A Brazilian transgender woman brutally beaten by Italian police in an attack captured in a video that went viral is suing for torture and bodily harm, her lawyer said on Tuesday.

'Treated like a dog': Transgender woman sues over Italian police brutality

The mayor of Milan, Giuseppe Sala, meanwhile confirmed the officers would face disciplinary action over the incident last Thursday in the northern city, while prosecutors have opened an investigation.

In the graphic footage, three police officers can be seen circling the woman, hitting her on the head and ribs with their batons and spraying her in the face with pepper spray as she sits on the street, her hands in the air.

The woman was then forced to the ground, handcuffed and taken away.

Lawyer Debora Piazza told AFP her client, known only by the pseudonym Bruna, was then left injured in a locked patrol car for 20 minutes.

“In that time she had trouble breathing and thought she was dying,” she said.

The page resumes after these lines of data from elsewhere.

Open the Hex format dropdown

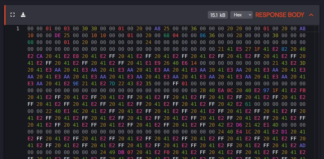tap(241, 15)
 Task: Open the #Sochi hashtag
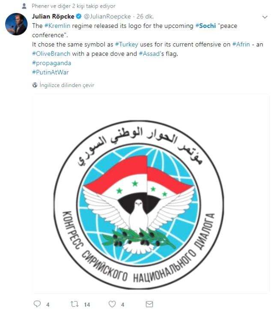206,26
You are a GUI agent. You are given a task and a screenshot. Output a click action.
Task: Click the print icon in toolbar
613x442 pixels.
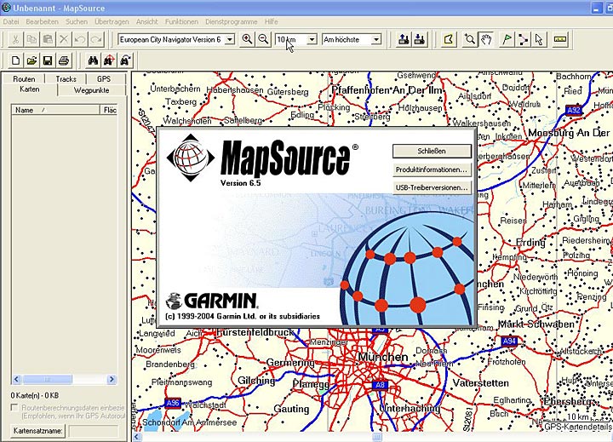(64, 60)
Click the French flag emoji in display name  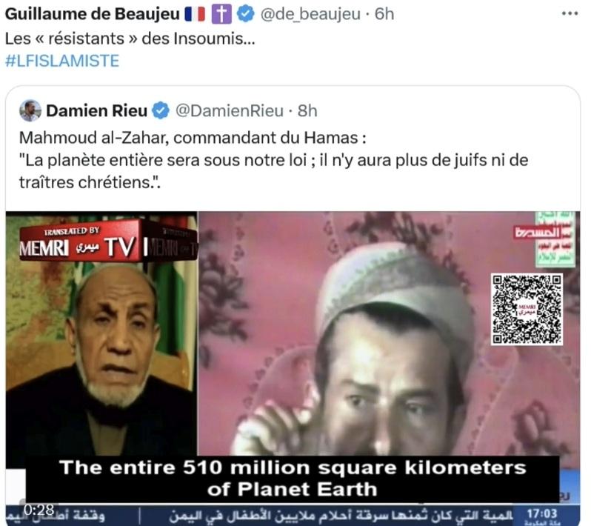pyautogui.click(x=195, y=14)
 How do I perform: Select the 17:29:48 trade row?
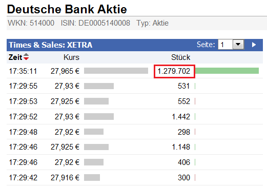click(135, 132)
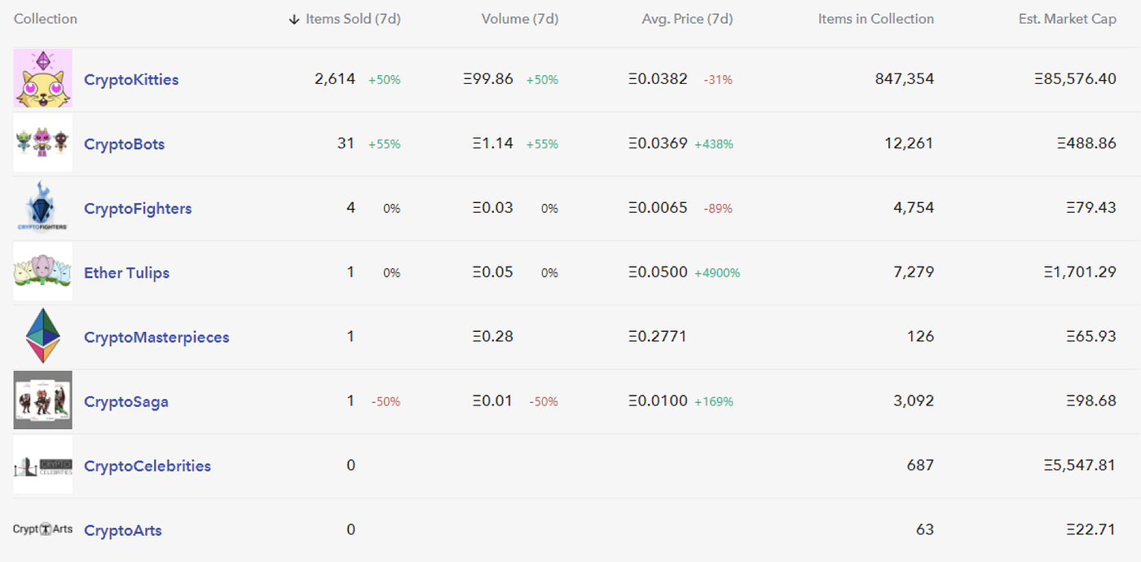Sort by Items in Collection header
The height and width of the screenshot is (562, 1141).
point(876,19)
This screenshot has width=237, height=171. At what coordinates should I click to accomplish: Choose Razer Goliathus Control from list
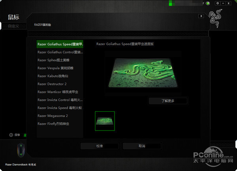[60, 52]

The woman is suing for torture and bodily harm aggravated by abuse of public office and discrimination, Piazza said.

A Milan prosecutor confirmed to AFP that she was investigating the allegations of police brutality against “a 41-year-old Brazilian transgender woman”.

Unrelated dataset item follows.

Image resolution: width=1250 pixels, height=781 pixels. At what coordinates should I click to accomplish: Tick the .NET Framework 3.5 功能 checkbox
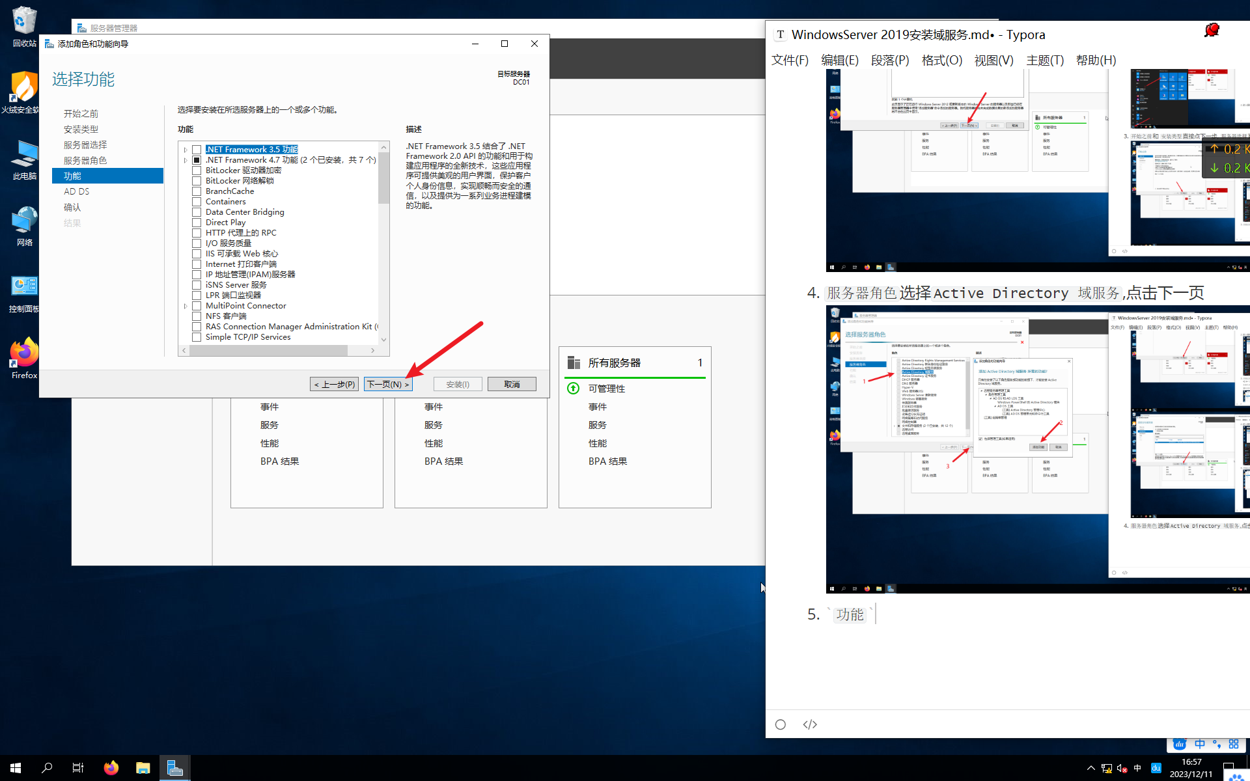(x=197, y=150)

Piazza said her client was “not at all well, especially from a psychological point of view” after the attack.

Sala said Tuesday the officers would be disciplined while warning against “crucifying the police”.

Daniele Vincini, head of the SULPL police union, told Corriere della Sera newspaper the officers had not beaten the woman to hurt her.

The beatings were “to subdue her”, he said, claiming that she had been spitting blood in their faces and “they did what they could”.

Such overt police brutality is rare in Italy and the incident made headlines in the media for several days.

“I felt like I was treated like a dog,” Bruna herself told the Corriere della Sera daily after the attack.

“I put my hands up, I asked them not to hit me. I was so scared,” she said.